__Records__.

● ● ● ●

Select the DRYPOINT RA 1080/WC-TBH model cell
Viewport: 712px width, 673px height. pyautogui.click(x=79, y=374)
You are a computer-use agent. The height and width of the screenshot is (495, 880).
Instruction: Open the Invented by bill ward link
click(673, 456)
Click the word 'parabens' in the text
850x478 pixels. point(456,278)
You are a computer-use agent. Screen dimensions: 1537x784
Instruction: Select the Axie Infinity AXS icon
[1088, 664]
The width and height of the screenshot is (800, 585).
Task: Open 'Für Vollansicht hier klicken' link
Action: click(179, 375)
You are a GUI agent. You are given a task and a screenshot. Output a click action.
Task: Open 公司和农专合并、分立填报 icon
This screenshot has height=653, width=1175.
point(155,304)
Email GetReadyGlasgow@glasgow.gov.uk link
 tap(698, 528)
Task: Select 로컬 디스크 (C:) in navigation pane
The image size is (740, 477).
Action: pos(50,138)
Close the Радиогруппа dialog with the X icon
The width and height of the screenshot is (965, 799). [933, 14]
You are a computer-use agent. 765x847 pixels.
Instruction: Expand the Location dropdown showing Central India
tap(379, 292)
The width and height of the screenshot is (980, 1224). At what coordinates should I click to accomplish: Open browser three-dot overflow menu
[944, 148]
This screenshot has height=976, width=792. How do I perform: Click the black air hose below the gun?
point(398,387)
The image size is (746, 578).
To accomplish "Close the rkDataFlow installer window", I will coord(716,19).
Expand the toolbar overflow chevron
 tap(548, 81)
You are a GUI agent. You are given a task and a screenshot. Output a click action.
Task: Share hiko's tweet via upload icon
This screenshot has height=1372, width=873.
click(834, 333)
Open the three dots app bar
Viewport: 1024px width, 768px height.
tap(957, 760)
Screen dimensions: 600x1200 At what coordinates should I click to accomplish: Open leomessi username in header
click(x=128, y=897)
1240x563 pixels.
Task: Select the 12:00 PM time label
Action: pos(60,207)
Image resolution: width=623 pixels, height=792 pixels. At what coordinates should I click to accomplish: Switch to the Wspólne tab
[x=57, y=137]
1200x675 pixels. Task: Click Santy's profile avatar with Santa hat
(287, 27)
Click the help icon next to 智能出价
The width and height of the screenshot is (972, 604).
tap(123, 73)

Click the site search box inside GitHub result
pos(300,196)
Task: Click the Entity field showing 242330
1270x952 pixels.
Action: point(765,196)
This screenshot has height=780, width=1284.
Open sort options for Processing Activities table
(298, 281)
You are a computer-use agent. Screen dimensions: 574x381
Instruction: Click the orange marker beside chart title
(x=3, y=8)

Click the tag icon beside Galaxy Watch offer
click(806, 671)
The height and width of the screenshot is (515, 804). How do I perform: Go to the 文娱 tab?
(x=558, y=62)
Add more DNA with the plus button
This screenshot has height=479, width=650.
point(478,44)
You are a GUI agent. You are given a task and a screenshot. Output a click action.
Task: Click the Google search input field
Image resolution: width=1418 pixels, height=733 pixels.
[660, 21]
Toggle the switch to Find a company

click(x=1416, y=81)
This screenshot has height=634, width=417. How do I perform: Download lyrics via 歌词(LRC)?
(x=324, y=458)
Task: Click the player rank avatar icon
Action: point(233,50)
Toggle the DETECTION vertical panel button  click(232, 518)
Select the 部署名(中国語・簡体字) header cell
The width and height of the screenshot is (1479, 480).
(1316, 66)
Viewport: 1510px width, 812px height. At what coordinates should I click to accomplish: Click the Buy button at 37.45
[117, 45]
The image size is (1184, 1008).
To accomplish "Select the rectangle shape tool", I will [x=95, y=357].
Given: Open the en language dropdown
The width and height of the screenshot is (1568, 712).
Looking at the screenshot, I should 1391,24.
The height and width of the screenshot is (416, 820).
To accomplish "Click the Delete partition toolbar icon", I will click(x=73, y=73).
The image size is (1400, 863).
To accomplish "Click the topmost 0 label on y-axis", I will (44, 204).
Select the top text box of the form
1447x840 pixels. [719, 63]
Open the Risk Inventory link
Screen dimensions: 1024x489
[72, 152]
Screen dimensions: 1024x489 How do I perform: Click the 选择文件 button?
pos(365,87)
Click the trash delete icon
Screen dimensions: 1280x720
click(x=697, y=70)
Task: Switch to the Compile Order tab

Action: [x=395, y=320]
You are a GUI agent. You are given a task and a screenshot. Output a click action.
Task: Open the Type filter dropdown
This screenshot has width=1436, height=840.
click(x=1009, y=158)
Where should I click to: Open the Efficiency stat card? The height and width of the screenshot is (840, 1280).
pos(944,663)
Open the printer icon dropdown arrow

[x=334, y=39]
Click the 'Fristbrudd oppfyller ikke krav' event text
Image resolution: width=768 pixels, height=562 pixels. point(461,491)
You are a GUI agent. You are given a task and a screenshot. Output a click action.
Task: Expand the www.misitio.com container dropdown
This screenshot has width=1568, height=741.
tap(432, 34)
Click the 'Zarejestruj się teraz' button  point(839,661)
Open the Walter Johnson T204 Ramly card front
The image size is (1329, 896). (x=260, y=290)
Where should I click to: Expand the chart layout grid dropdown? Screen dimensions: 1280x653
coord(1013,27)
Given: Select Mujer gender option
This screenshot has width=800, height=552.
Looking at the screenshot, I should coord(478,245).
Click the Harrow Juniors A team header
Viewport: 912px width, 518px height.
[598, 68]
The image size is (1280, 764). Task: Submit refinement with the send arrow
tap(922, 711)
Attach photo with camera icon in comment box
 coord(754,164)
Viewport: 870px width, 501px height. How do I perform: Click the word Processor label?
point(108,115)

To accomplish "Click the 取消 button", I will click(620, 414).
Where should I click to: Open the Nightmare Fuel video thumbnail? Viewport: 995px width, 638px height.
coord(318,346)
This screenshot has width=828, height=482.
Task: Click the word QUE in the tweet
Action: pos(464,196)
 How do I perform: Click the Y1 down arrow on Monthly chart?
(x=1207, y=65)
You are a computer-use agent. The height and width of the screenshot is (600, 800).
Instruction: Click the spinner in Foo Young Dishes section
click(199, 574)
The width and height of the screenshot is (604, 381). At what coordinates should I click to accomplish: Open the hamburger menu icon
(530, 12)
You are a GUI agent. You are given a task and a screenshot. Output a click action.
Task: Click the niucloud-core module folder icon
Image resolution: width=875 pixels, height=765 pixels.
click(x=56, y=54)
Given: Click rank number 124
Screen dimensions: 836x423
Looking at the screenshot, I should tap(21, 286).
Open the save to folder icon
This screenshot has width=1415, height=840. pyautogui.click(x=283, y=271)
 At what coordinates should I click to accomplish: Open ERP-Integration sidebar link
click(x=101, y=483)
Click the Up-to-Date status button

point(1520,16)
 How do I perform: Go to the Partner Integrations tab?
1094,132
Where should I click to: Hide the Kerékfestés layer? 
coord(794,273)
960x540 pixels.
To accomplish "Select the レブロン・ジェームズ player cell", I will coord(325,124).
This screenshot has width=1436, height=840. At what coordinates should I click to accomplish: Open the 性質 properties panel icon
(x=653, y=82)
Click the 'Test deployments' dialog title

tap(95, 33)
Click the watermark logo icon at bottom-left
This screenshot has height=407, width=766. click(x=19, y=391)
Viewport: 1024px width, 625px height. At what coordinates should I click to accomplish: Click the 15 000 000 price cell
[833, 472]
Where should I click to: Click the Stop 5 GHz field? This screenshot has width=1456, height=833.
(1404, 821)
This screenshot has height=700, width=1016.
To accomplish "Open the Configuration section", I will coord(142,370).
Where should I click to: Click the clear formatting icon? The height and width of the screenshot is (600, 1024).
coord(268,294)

● ● ● ●

__Task brief__. Rewrite the listing from its beginning through the line that contains "tap(548, 81)", putting "Command" in place of every "Instruction" and leaving all else unchanged.

__Result of the task__.
Select the DRYPOINT RA 1080/WC-TBH model cell
Viewport: 712px width, 673px height. pyautogui.click(x=79, y=374)
You are a computer-use agent. The height and width of the screenshot is (495, 880).
Command: Open the Invented by bill ward link
click(673, 456)
Click the word 'parabens' in the text
850x478 pixels. point(456,278)
You are a computer-use agent. Screen dimensions: 1537x784
Command: Select the Axie Infinity AXS icon
[1088, 664]
The width and height of the screenshot is (800, 585).
Task: Open 'Für Vollansicht hier klicken' link
Action: click(179, 375)
You are a GUI agent. You are given a task and a screenshot. Output a click action.
Task: Open 公司和农专合并、分立填报 icon
This screenshot has height=653, width=1175.
point(155,304)
Email GetReadyGlasgow@glasgow.gov.uk link
 tap(698, 528)
Task: Select 로컬 디스크 (C:) in navigation pane
The image size is (740, 477).
Action: pos(50,138)
Close the Радиогруппа dialog with the X icon
The width and height of the screenshot is (965, 799). [933, 14]
You are a computer-use agent. 765x847 pixels.
Command: Expand the Location dropdown showing Central India
tap(379, 292)
The width and height of the screenshot is (980, 1224). At what coordinates should I click to accomplish: Open browser three-dot overflow menu
[944, 148]
This screenshot has height=976, width=792. How do I perform: Click the black air hose below the gun?
point(398,387)
The image size is (746, 578).
To accomplish "Close the rkDataFlow installer window", I will coord(716,19).
Expand the toolbar overflow chevron
 tap(548, 81)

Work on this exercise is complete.